А сколько там было интересного! Ведь мы были детьми, и детьми невежественными. Сейчас даже невозможно представить, до чего невежественны мы были. Мы ничего не знали, совсем ничего. Нам пришлось начинать с самого-самого начала. Мы должны были изучить букварь всего сущего. Теперь четырехлетний ребенок прекрасно разбирается в том, о чем мы не имели представления даже в тридцать лет. Ведь мы были детьми без нянек и учителей. Никто нам ничего не объяснял. У нас не было словаря, и мы не знали, правильно мы употребляем слова или нет; мы предпочитали длинные слова, но, как я знаю теперь, нам нравилась их звучность и солидность, а на самом деле мы часто не имели ни малейшего представления о том, что они, собственно, означают. А наше правописание — это было нечто невообразимое! Но такие пустяки нас нисколько не смущали. Нам хотелось накопить побольше пышных слов, а каким способом — это было неважно.

Но больше всего нам нравилось учиться, узнавать, исследовать причины, природу и назначение всех вещей и явлений, какие нам встречались, — это была подлинная страсть. Адам и по склонностям, и по характеру был настоящим ученым; без ложной скромности я могу то же сказать и о себе, и мы любили называть себя этим величественным словом. Каждый из нас жаждал превзойти другого в научных открытиях, и это дружеское соперничество подстегивало нас и не давало нам впасть в безделье и предаться поискам пустых удовольствий.

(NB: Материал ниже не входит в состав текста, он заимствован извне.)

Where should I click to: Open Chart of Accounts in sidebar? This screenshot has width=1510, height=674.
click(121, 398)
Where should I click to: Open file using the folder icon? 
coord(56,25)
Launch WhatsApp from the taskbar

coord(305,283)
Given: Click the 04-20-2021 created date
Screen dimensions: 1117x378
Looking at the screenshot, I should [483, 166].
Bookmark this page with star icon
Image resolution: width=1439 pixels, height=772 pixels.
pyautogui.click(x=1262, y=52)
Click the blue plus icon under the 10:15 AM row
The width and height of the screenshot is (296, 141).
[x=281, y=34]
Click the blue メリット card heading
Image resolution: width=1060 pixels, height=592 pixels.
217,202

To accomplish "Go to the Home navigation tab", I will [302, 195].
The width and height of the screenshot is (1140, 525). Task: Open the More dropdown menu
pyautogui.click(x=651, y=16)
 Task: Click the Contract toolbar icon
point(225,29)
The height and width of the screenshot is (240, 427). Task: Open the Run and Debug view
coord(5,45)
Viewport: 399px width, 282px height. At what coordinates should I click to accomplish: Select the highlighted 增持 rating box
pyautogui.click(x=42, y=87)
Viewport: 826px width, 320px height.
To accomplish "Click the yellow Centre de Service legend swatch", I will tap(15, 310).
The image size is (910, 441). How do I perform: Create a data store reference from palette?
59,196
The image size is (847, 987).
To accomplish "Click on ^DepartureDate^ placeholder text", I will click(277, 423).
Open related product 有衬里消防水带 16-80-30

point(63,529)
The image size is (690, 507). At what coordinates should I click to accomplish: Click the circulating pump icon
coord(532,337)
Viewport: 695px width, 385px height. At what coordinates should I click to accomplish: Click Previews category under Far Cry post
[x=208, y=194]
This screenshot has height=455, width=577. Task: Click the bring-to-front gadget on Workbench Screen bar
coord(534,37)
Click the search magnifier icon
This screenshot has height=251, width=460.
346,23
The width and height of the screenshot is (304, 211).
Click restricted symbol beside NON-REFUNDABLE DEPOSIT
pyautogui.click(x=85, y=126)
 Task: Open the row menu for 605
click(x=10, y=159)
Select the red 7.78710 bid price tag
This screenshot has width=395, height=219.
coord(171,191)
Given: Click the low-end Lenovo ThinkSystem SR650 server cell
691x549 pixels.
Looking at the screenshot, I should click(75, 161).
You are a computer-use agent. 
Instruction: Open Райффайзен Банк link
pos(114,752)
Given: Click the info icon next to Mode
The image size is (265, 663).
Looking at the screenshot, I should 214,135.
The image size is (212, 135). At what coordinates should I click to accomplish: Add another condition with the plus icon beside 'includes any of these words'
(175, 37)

Первым памятным научным открытием, которое мы сделали, был закон, устанавливавший, что вода и подобные ей жидкости текут вниз, а не вверх. Открыл это Адам. Много дней он втайне ставил свои опыты и ничего мне о них не говорил, так как хотел прежде увериться окончательно. Я знала, что его замечательный ум занят решением какой-то важной проблемы, потому что сон его был тревожен и по ночам он беспокойно ворочался на своем ложе. Но в конце концов его последние сомнения рассеялись, и он рассказал обо всем мне. Я просто не могла ему поверить — таким странным, таким невероятным это казалось. Мое изумление было его наградой, его триумфом. Он водил меня от ручейка к ручейку — мы осмотрели их десятки, — без конца повторяя: «Вот видишь, он бежит с холма. Каждый раз они бегут вниз, и ни один из них не бежит вверх, на холм. Моя гипотеза справедлива. Все факты подтверждают ее. Она доказана. Ничто не может ее опровергнуть». Как приятно было видеть радость, которую доставило ему его великое открытие!

Теперь не найдется ни одного ребенка, который удивился бы, заметив, что вода бежит вниз с холма, а не вверх. Но тогда это казалось чем-то ошеломляющим и невероятным. Видите ли, я бессознательно наблюдала это простое явление с той самой минуты, как меня сотворили, но я никогда не обращала; на него внимания. Я не сразу привыкла к этой мысли и приспособилась к ней, и еще много времени спустя, стоило мне увидеть текучую воду, как я невольно начинала следить, куда она течет, ожидая, что вот-вот обнаружу исключение из закона Адама; но в конце концов я окончательно убедилась и теперь была бы очень удивлена и сбита с толку, если бы вдруг увидела водопад, который лился бы вверх, а не вниз. Знания приходится добывать тяжким трудом. Ни одна частица его не достается нам даром.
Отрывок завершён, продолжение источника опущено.